Dalla politica monetaria internazionale segnali contrastanti di inerzia e di attivismo

Bisognerà vedere quale sarà la reazione dei mercati all’ennesimo segnale rassicurante proveniente da Francoforte, dopo le parole pronunciate giovedì scorso dalla Presidente della Banca Centrale Europea – BCE, Christine Lagarde. Non sono state, infatti, prese decisioni in materia di misure di politica monetaria; anzi, si è ribadito come l’insorgere dell’inflazione, ormai registrato in tutti i Paesi dell’Unione Europea, sia da considerarsi un fenomeno di natura temporanea, dovuto essenzialmente a strozzature dal lato dell’offerta aggregata, che producono un effetto indesiderato di razionamento della domanda, innescando il meccanismo di crescita dei prezzi.

Le conseguenze di questa diagnosi si riflettono, sia sulla politica di tassi di interesse praticata dalla BCE, che rimanendo sostanzialmente invariata li lascerà ancora, in assenza di cigni neri, in territorio negativo almeno fino alla fine del prossimo anno; sia sul versante della politica di immissione di liquidità sul mercato, che continuerà, prolungando, cosi, l’attuale fase espansiva; sia, infine, sul fronte delle misure di contrasto agli effetti economici perversi, legati al diffondersi della Pandemia da Covid ’19, il PEPP, che, quindi, dovrebbe arrivare alla scadenza naturale programmata nel marzo del prossimo anno.

Analizzando l’orientamento ribadito da Francoforte (dal luglio dello scorso anno le 11 riunioni svoltesi alla BCE hanno generato una sola volta delle decisioni innovative) alcuni osservatori stanno cominciando ad avanzare l’ipotesi di una sua inerzia monetaria.

Un atteggiamento che, certamente, contrasta con l’attivismo di altre Banche Centrali.
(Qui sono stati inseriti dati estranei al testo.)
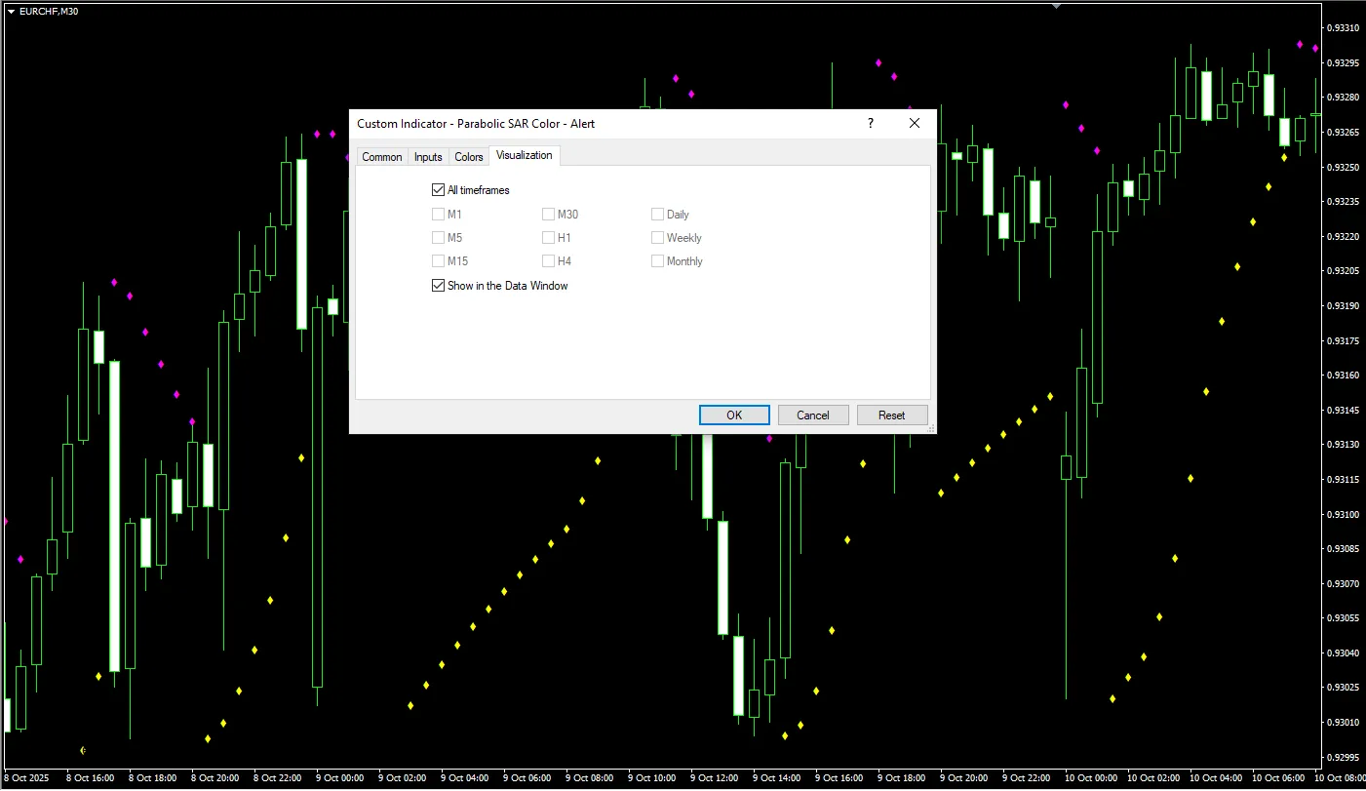Click the dialog resize grip corner

[930, 428]
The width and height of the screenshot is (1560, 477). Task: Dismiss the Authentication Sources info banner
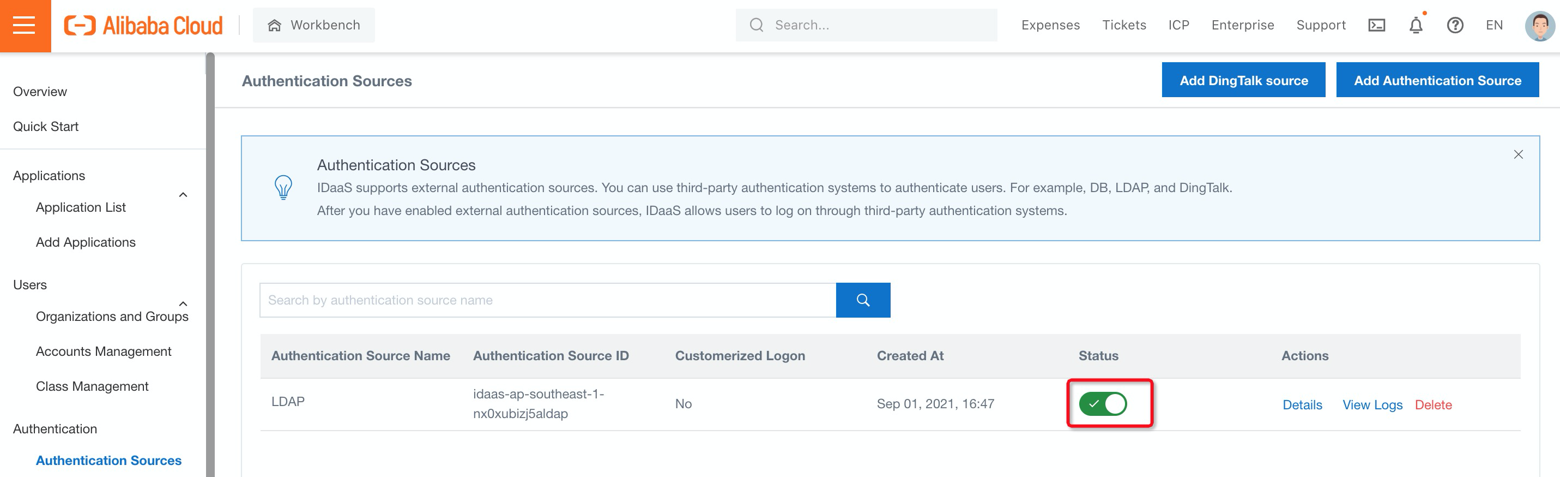pyautogui.click(x=1518, y=155)
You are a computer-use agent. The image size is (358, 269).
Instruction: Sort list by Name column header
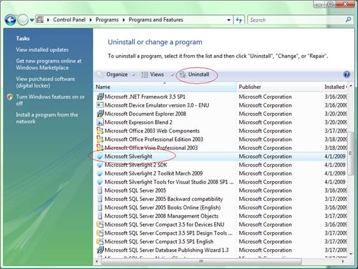point(164,87)
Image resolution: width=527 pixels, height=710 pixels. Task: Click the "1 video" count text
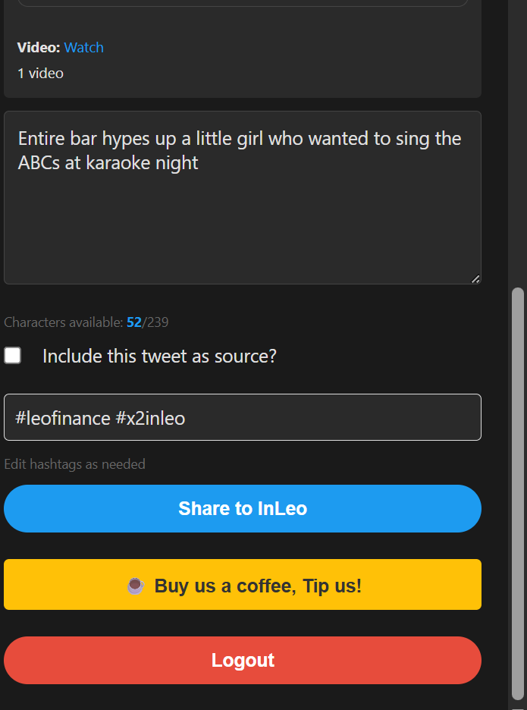point(40,74)
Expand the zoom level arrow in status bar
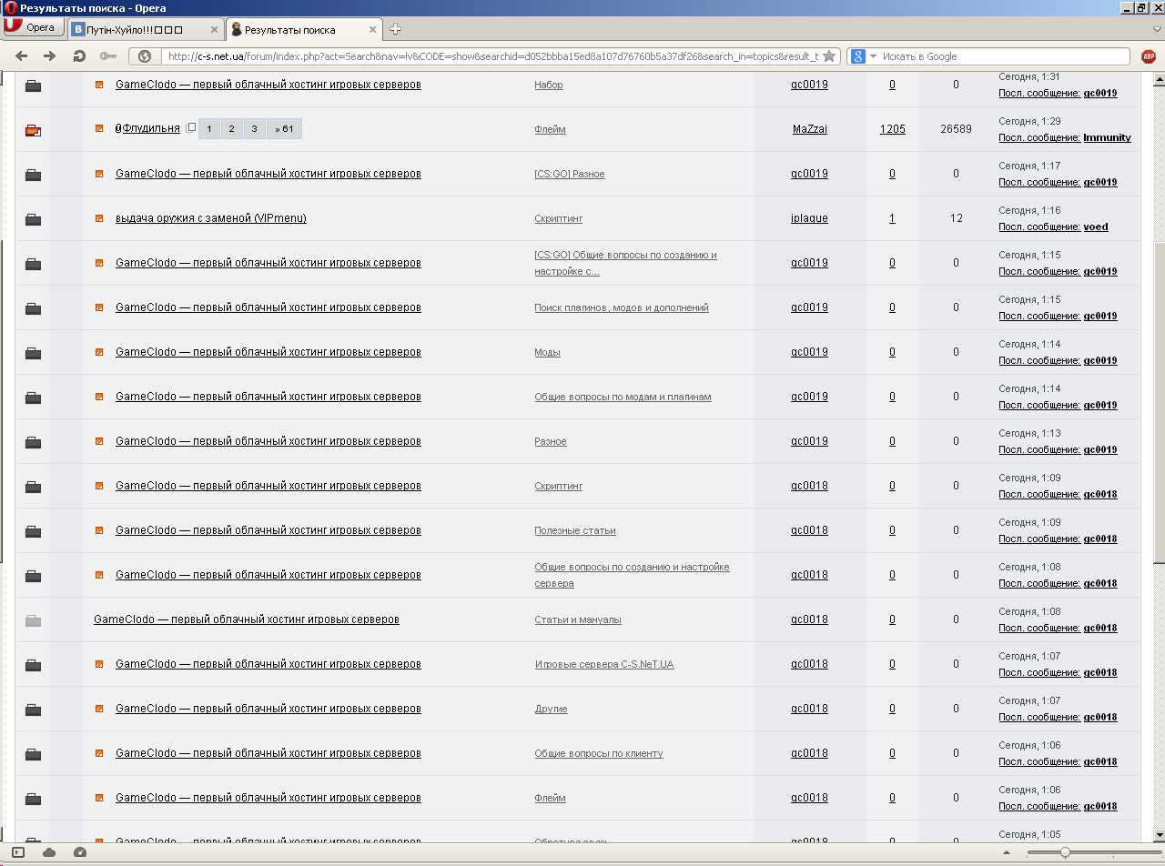This screenshot has height=866, width=1165. click(x=1007, y=852)
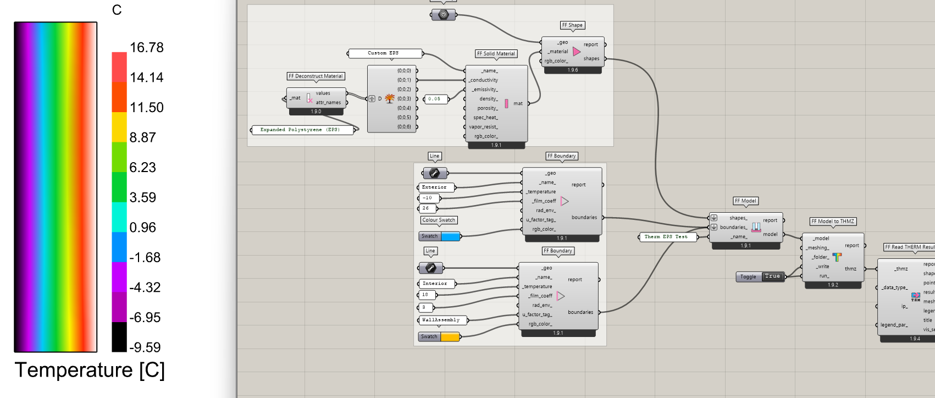The width and height of the screenshot is (935, 398).
Task: Click the FF Read THERM Result icon
Action: (915, 296)
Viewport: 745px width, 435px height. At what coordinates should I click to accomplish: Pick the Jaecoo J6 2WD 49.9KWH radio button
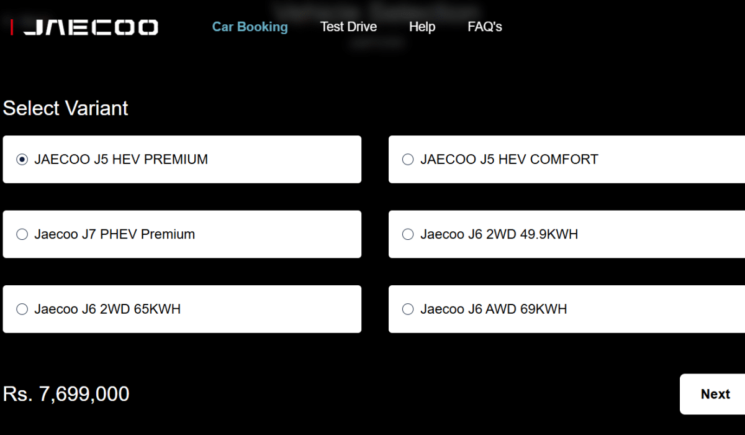[x=408, y=234]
Gli esempi in tal senso non mancano: dal Brasile, dove nel tentativo di raffreddare un’inflazione decisamente elevata, il tasso di interesse è  stato portato al 7,75%, alla Russia che ha ritoccato il proprio tasso di interesse all’insù per la sesta volta dall’inizio dell’anno, fissandolo al 7,5%; dalla Turchia, che, invece, lo ha ribassato al 16% nel tentativo di produrre un’efficace stimolazione economica, al Canada, che ha recentemente interrotto il proprio piano di Quantitative Easing, misura che sembra preannunciare un imminente rialzo dei tassi.

In definitiva, se per ora dal lato dell’Unione Europea la mancanza di decisioni dovrebbe suonare come un segnale rassicurante, l’attivismo delle Banche Centrali di Paesi con un peso economico significativo comincia a gettare ombre inquietanti sullo scenario globale, innescando indesiderate tensioni sui mercati finanziari alle prese con il problema di valutare il reale impatto delle attuali cariche inflazionistiche.